Registros mostrados:
● ● ●

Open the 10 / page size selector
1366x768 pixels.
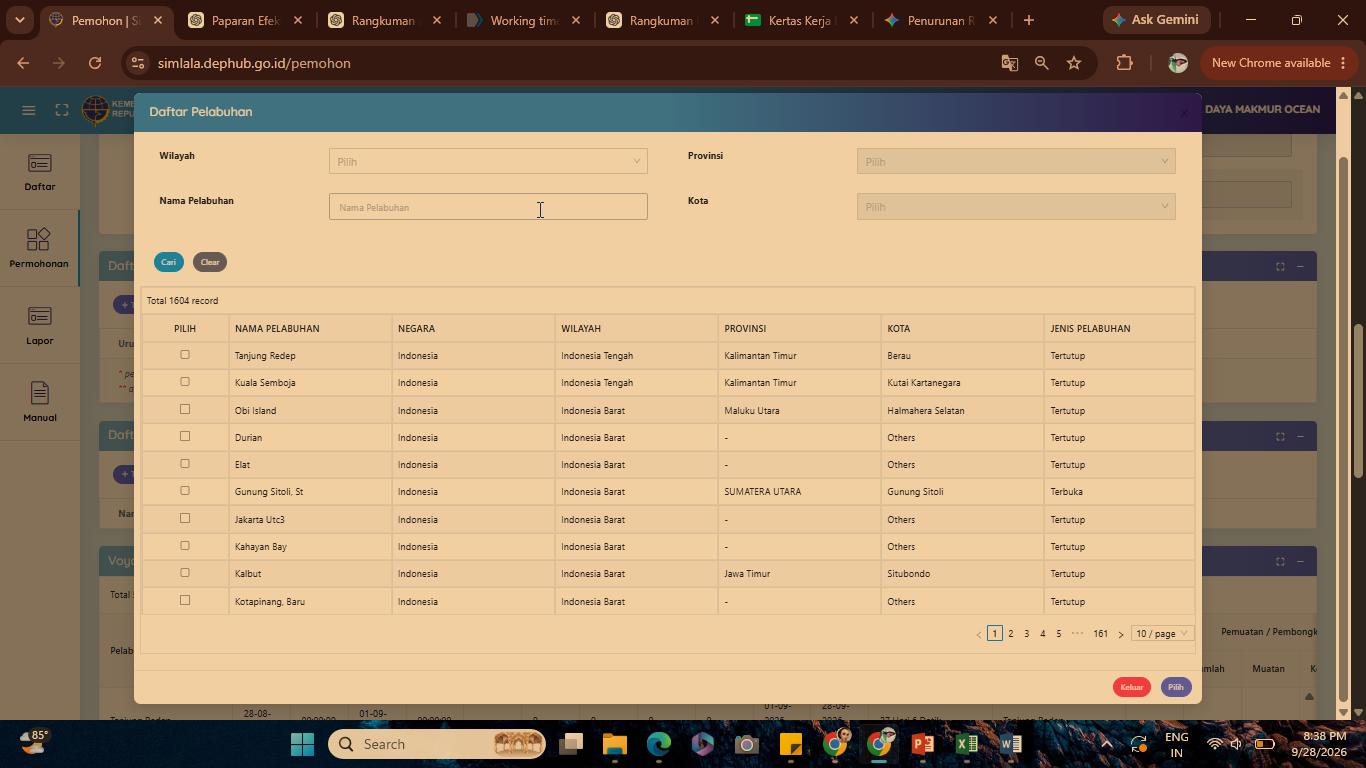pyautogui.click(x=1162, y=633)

● ● ●

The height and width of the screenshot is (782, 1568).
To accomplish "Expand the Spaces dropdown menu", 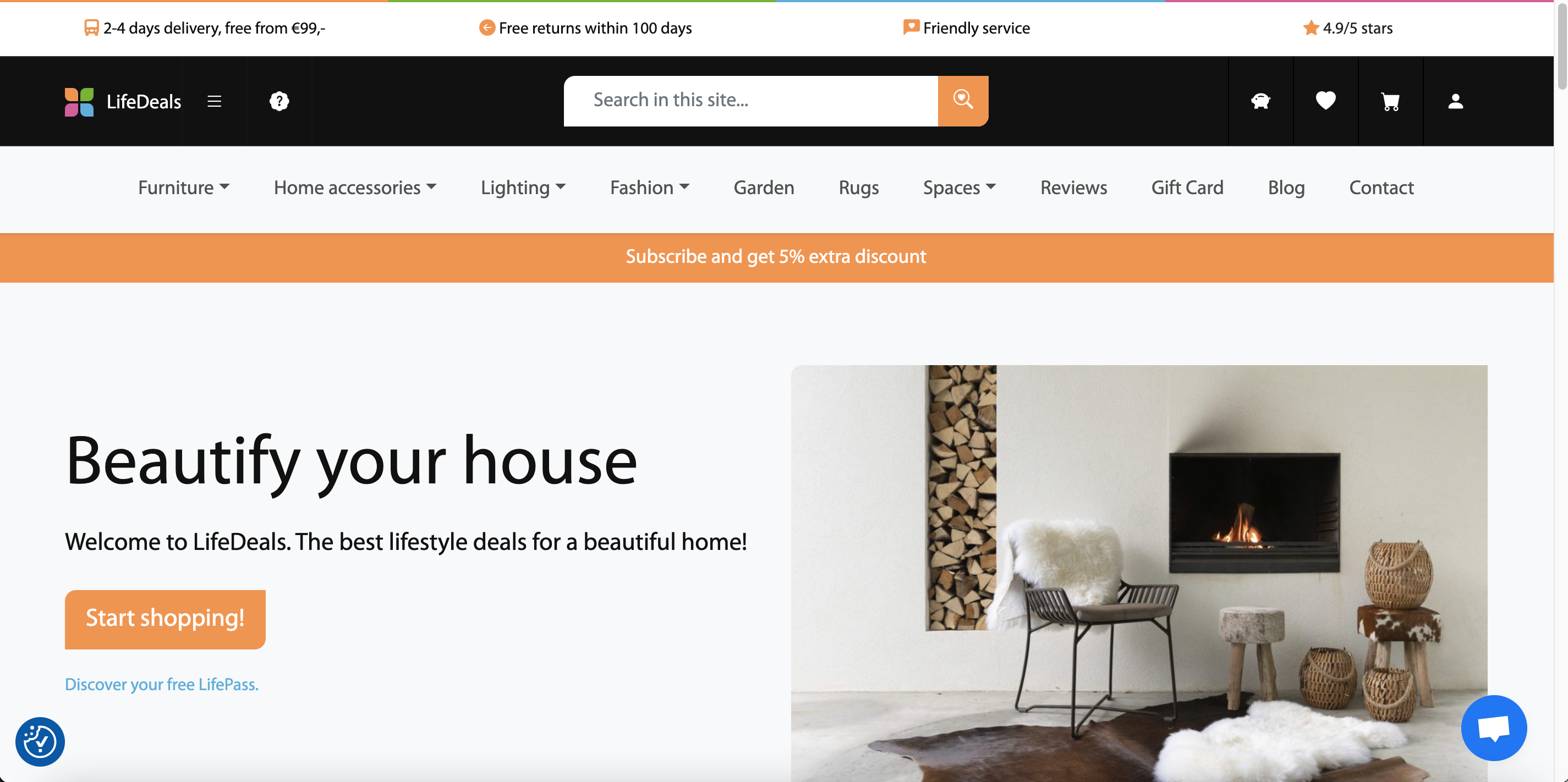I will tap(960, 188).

● ● ●

Identifica todas las líneas de los registros anteriores que contienen la palabra "width" y cópialas.

Respuesta al ejercicio:
The height and width of the screenshot is (782, 1568).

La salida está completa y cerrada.